MSPB EXPANDS ACCUSED EMPLOYEE’S RIGHT TO INFORMATION
A Homeland Security Agent was fired for falsifying an official form. When he tried to defend himself by pointing out how supervisory employees who committed the same offense were not fired, DHS management and the MSPB Judge would not let him see that evidence. The terminated employee appealed, and got not only the information but another chance to prove his defense.
This case involves yet another MSPB ruling about what is a “similarly situated” employee. FEDSMILL has written about this changing are of law often over the last year. Check out “Similarly Situated Concept Expanded Again,” “Turning Tables of Penalties on Management,” and “Discipline’s ‘Disparate Treatment’ Defense.” This is a big deal for federal employees.
In this latest case (Figueroa v. DHS, 2013 MSPB 33 (2013)) the accused employee requested the following information to defend himself:
All proposal notices, decision notices, settlement agreements, arbitration awards, last chance agreements or firm choice agreements relating to disciplinary and/or adverse action cases within the Agency nationwide for the past five years relating to any allegation of “Falsification” and/or similar allegations as those in this issue in this appeal for any Agency employee, including supervisors. Please include all settlement agreements. The documents may be provided in sanitized format.
DHS management refused calling his request “overly broad, unduly burdensome, and not reasonably calculated to lead to the discovery of admissible evidence.” When the agency upheld the termination and the employee appealed, the MSPB judge agreed.

GIVEN MATERIAL
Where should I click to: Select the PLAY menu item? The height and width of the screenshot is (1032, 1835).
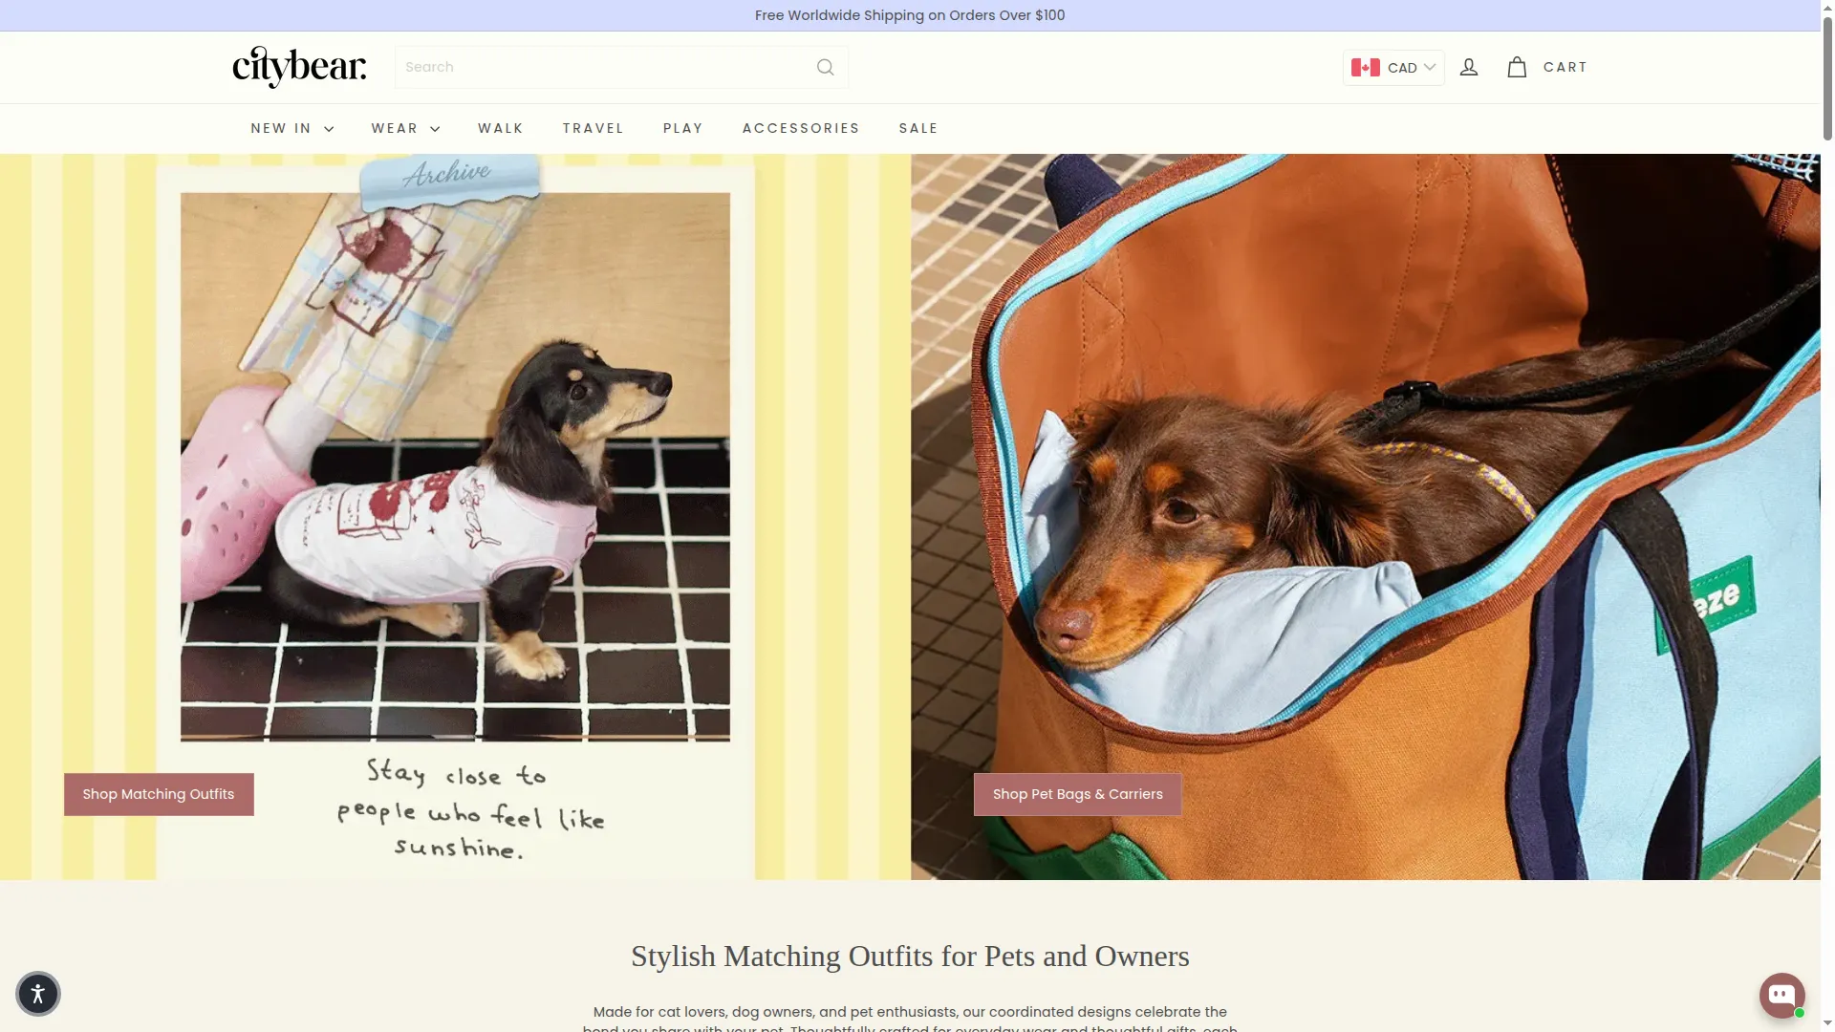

PROBLEMS
1/ In the MSPB article, shorten the paragraph beginning "A Homeland Security Agent was fired" and keep its main facts.
2/ Carry the MSPB article forward from its final sentence.
The listing plays no part in what is asked here.

THE RESPONSES
1/ A Homeland Security agent was fired for falsifying an official form. He argued that supervisors who had committed the same offense were not fired, but DHS management and the MSPB judge refused to let him see that evidence. On appeal, he obtained the information and a new chance to prove his defense.

2/
However, when the employee appealed to the full MSPB, the Board was obviously frustrated that neither this judge nor agencies seem to get it yet that it has made a big change in an accused employee’s right to get disciplinary information about “similarly situated employees.
The Board began by saying,
“What constitutes relevant information in discovery is to be liberally interpreted, and uncertainty should be resolved in favor of the movant absent any undue delay or hardship caused by such request. . . . The scope of discovery is broad: ‘[d]iscovery covers any nonprivileged matter that is relevant to the issues involved in the appeal . . . .’”
The Board then reiterated the test its judges and agencies must apply when accused employees request information about other employees: “. . . to establish disparate penalties, the appellant must show that there is enough similarity between both the nature of the misconduct and other factors to lead a reasonable person to conclude that the agency treated similarly-situated employees differently, but the Board will not have hard and fast rules regarding the ‘outcome determinative’ nature of these factors.”
Finally, the Board applied that test to the facts of this employee’s case and held, “We find that the appellant’s document request relating to potential comparator supervisory employees was reasonably calculated to lead to the discovery of admissible evidence. Specifically, if the appellant could show that supervisory employees – who are held to a higher standard were treated less harshly by the agency than the agency treated the appellant for similar misconduct, the appellant would have met his disparate penalty burden and triggered the agency’s burden to explain the difference in treatment.“
(Originally posted on Fedsmill on May 18, 2013)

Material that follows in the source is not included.